2. The multi-gradation voltage generating apparatus as set forth in claim 1, wherein said voltage follower of one of said unit circuits is turned ON when one of said gradation voltages belonging to said one of said unit circuits is selected.

3. The multi-gradation voltage generating apparatus as set forth in claim 1, wherein said voltage divider comprises a plurality of serially-connected resistors each adapted to generate one of said gradation voltages.

4. The multi-gradation voltage generating apparatus as set forth in claim 1, wherein said voltage divider comprises a plurality of serially-connected MOS transistors each adapted to generate one of said gradation voltages.

5. The multi-gradation voltage generating apparatus as set forth in claim 4, wherein said MOS transistors of one of said unit circuits are turned ON when one of said gradation voltages belonging to said one of said unit circuits is selected.

6. The multi-gradation voltage generating apparatus as set forth in claim 3, wherein the resistors of said series circuit are arranged along a first direction, and said serially-connected resistors are arranged along a second direction perpendicular to said first direction.

7. The multi-gradation voltage generating apparatus as set forth in claim 4, wherein the resistors of said series circuit are arranged along a first direction, and said serially-connected MOS transistors are arranged along a second direction perpendicular to said first direction.

8. The multi-gradation voltage generating apparatus as set forth in claim 1, wherein a resistance value of the voltage divider of each of said unit circuits is about the same as a resistance value of a corresponding one of said resistors.

9. A signal line driver adapted to drive signal lines of a liquid crystal panel, comprising:

a multi-gradation voltage generating circuit including a first gradation voltage generating circuit including a series circuit formed by “M” (M=1, 2,... ) resistors, said series circuit having a first end adapted to receive a first reference gradation voltage from the exterior and a second end adapted to receive a second reference gradation voltage from the exterior, a second gradation voltage generating circuit including “M” unit circuits each connected between ends of one of said resistors, each of said unit circuits comprising one voltage divider and one voltage follower connected in series, said voltage divider being adapted to generate a plurality of gradation voltages; and

a first decoder, connected to said second gradation voltage generating circuit, said first decoder being adapted to select one of said gradation voltages and apply it to one of said signal lines.

10. The signal line driver as set forth in claim 9, further comprising a second decoder connected to said second gradation voltage circuit, said second decoder being adapted to turn ON said voltage follower of one of said unit circuits when said first decoder selects one of said gradation voltages belonging to said one of said unit circuits.

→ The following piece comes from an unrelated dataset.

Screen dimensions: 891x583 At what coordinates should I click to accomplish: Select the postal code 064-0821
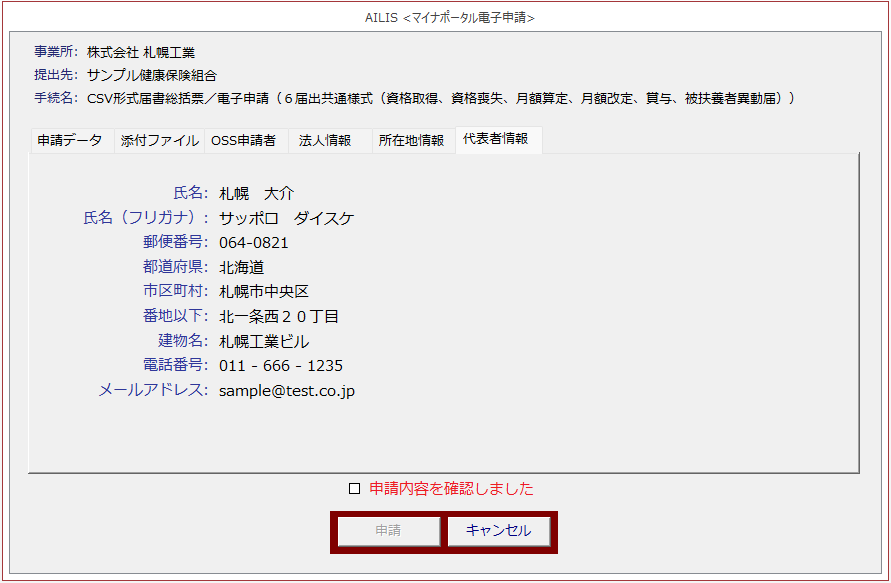tap(254, 243)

11. The signal line driver as set forth in claim 9, wherein said voltage divider comprises a plurality of serially-connected resistors each adapted to generate one of said gradation voltages.

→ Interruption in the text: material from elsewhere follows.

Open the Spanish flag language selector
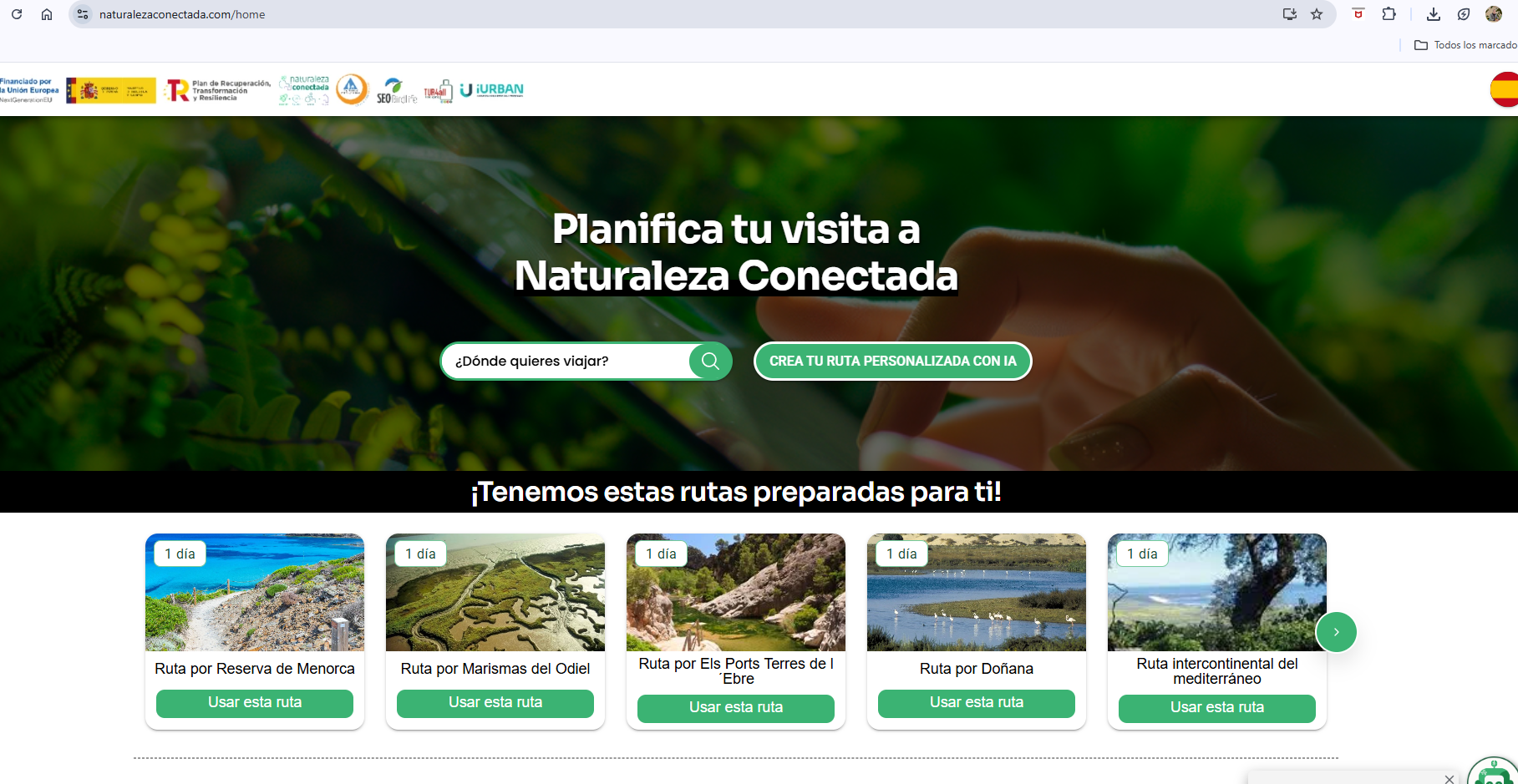 click(1504, 89)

12. The signal line driver as set forth in claim 9, wherein said voltage divider comprises a plurality of serially-connected MOS transistors each adapted to generate one of said gradation voltages.

13. The signal line driver as set forth in claim 12, further comprising a third decoder turns ON said MOS transistors of one of said unit circuits are turned ON when said first decoder selects one of said gradation voltages belonging to said one of said unit circuits.

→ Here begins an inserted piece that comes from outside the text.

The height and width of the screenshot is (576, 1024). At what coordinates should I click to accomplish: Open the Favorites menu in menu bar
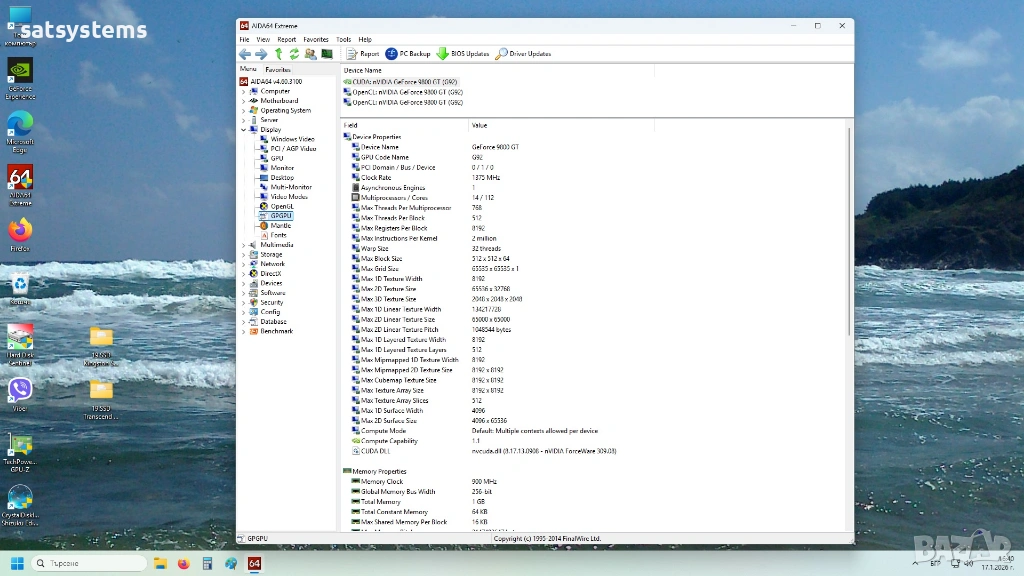click(315, 39)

14. The signal line driver as set forth in claim 11, wherein the resistors of said series circuit are arranged along a first direction, and said serially-connected resistors are arranged along a second direction perpendicular to said first direction.

15. The signal line driver as set forth in claim 12, wherein the resistors of said series circuit are arranged along a first direction, and said serially-connected MOS transistors are arranged along a second direction perpendicular to said first direction.

16. The signal line driver as set forth in claim 9, wherein a resistance value of the voltage divider of each of said unit circuits is about the same as a resistance value of a corresponding one of said resistors.